そう言ってタオルを頭からかぶる松風は、いつもより一回り小さい。
声こそ変わらないが、肩まで伸びた髪、まるっこい身体、膨らんだ……げふんげふん。
未だに認めたくはないが、どこから見ても女だ。

「、いいから、シャワー浴びてこい。」
「うーん、でもちょっと眠い。少し寝てからでいい?」
「だめっ、だ!」
「……けちー。」

ふらふらと風呂場へ向かう松風を見送ってから、俺は溜息を吐いた。
それはもう、大きな溜息を。

「信っじらんねー……。」

丁度一ヶ月前。
辺りも暗くなってきた頃、俺達は一緒に帰っていた。
その時、雨の予報もないのに折り畳み傘を持ち歩く松風を不思議に思ったのがことの始まり。
理由を聞いてもなかなか話さない松風にムカついていたら、通り雨が降ってきて、慌てて傘を差すも間に合わず。

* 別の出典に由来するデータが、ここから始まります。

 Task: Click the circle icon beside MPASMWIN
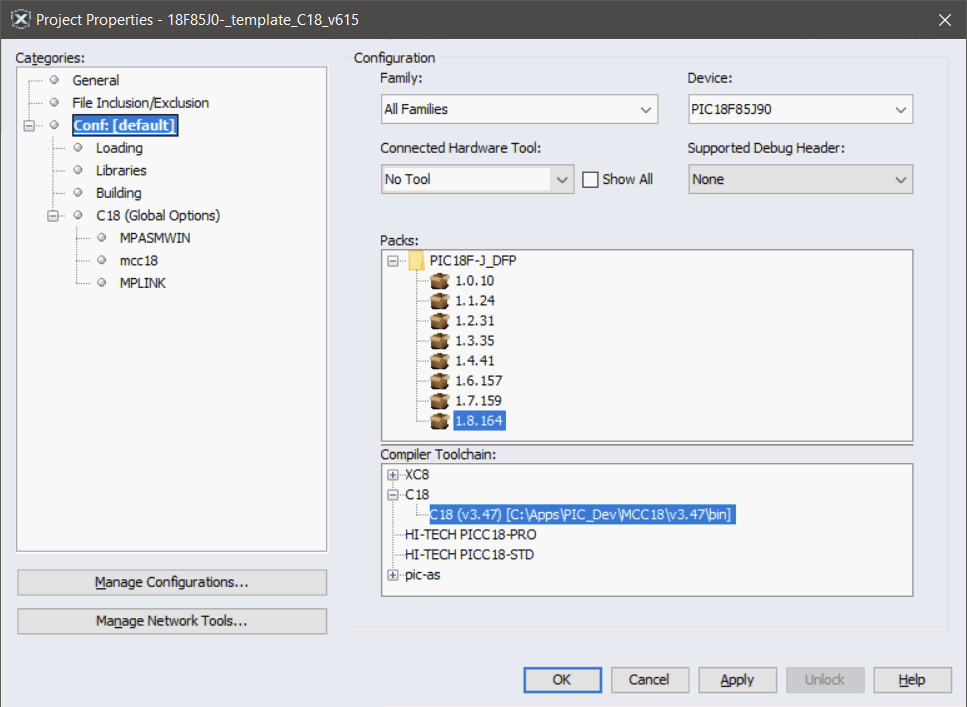pos(101,238)
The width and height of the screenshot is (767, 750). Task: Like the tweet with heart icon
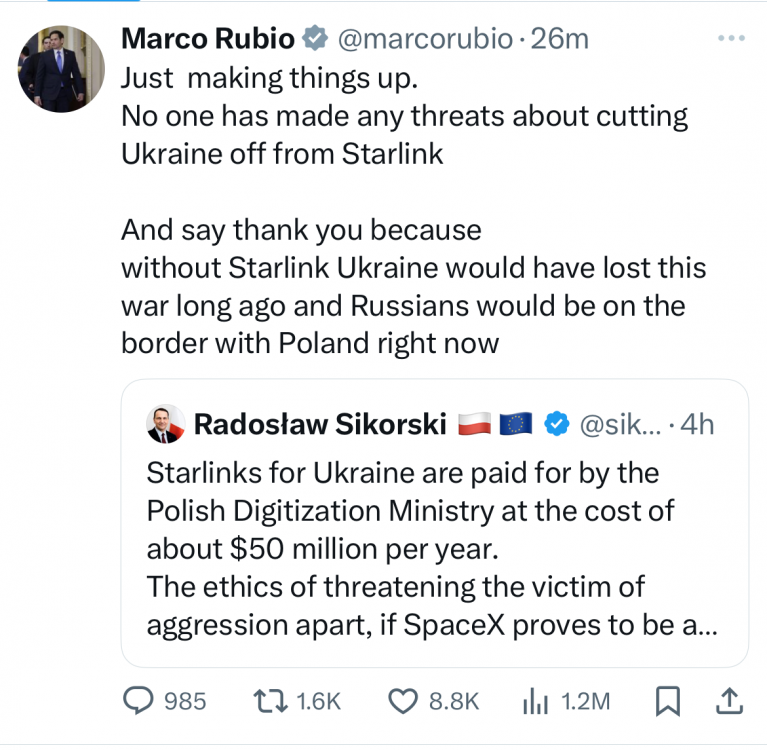pyautogui.click(x=402, y=701)
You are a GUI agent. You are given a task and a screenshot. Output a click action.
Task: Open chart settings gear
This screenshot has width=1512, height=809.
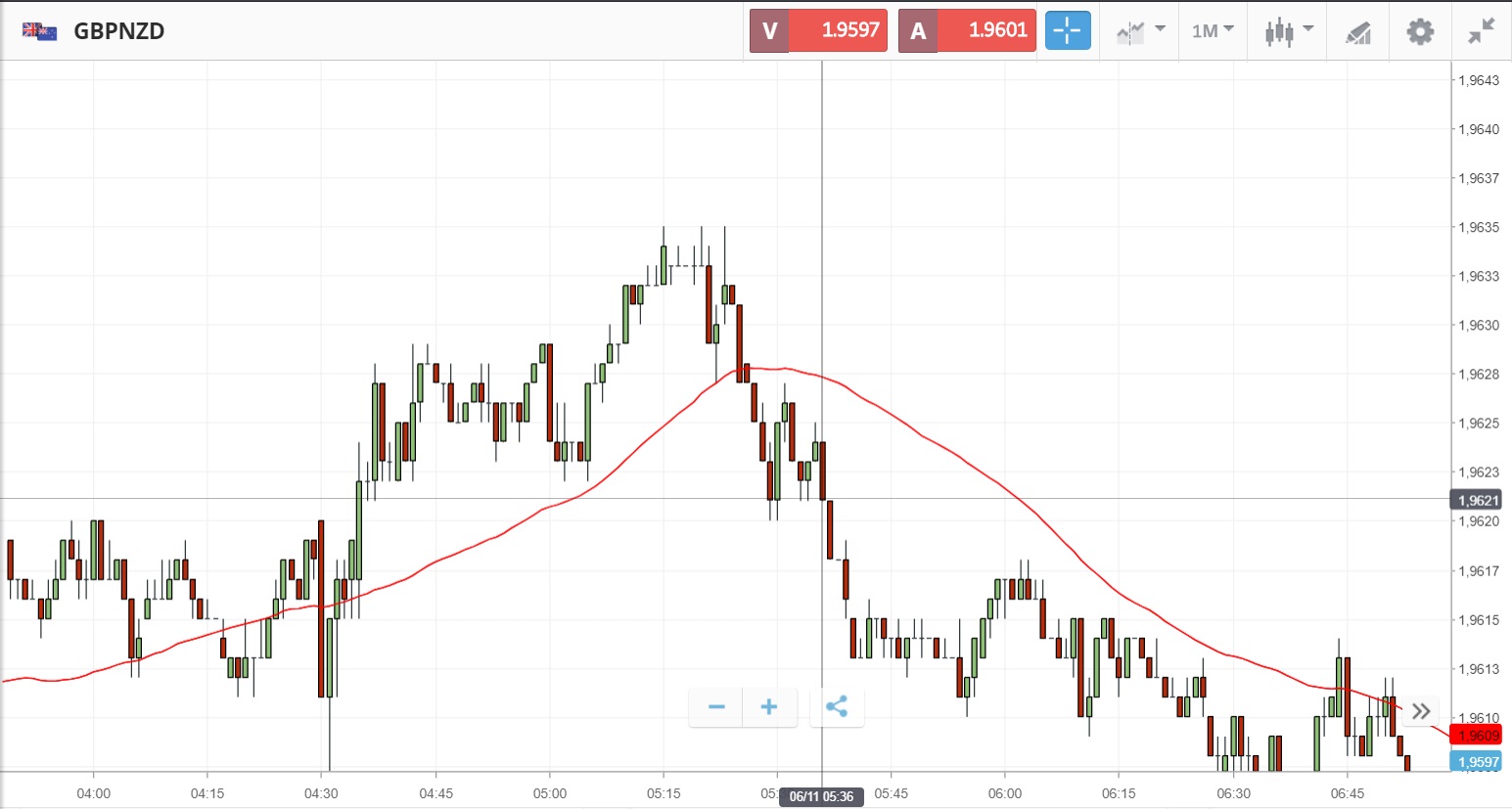pyautogui.click(x=1419, y=31)
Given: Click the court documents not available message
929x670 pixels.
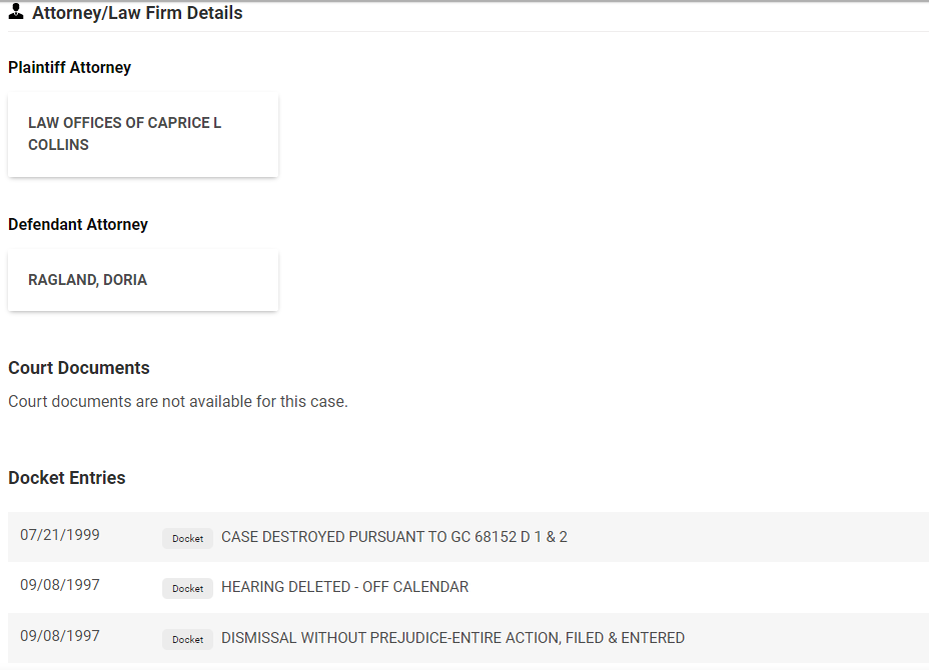Looking at the screenshot, I should pos(178,402).
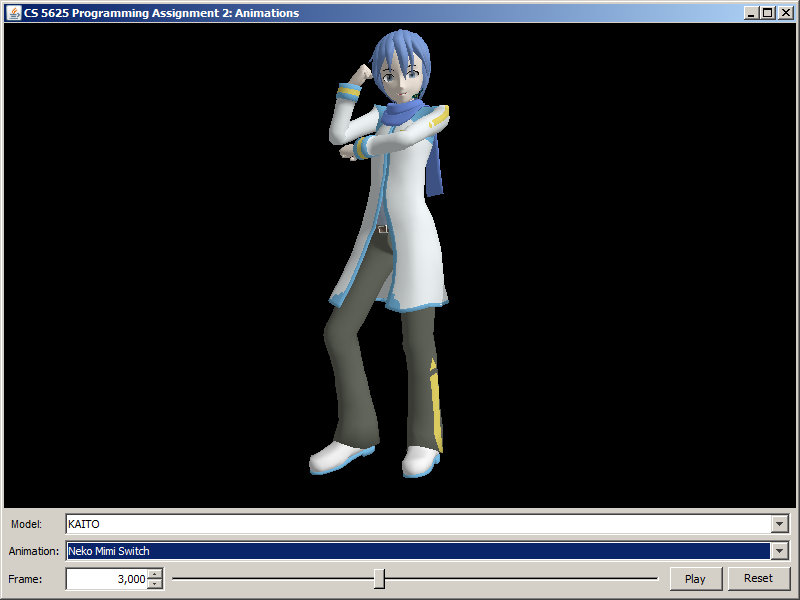Click the window title bar text
Image resolution: width=800 pixels, height=600 pixels.
160,13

こうして松風は、まんまと俺に“水に濡れると女になる体質”がバレてしまいましたとさ。



……いやいや、ぜってーおかしいだろ。
でも、見てしまったからには信じないわけにもいかず。

ちなみに、湯をかぶると男に戻る。

なんとも不便な体質だが、本人がそうなった理由も、いつからそうなったのかも分からないのでどうしようもない。
一応、両親も、秋ねぇ(?)も知らないらしい。
まぁ、小学生までだったら見た目ですぐにバレはたりはしないだろ。

だからといって中学生になったからすぐバレる、という訳でもなく。
多分あの時、俺じゃなくて狩屋だったら、影山だったら。
まず変化に気付かなかっただろうな、制服着てたし。

じゃあ、なんで俺が分かったかっていうと……まぁ、あれだ、そんな気がしたから、で、うん。
ずっと見てたとか、好きだとか、そんなんじゃ、うん。

「剣城―!」
「っ、!!!??、」
「え、と、シャワー終わった、よ?」
「、お、おう。」

雨に濡れた女天馬と、風呂上がりの男天馬。
どっちも思春期男子には刺激が強すぎるぞ、おい。

コイツのせいで雨の日が嫌いだ。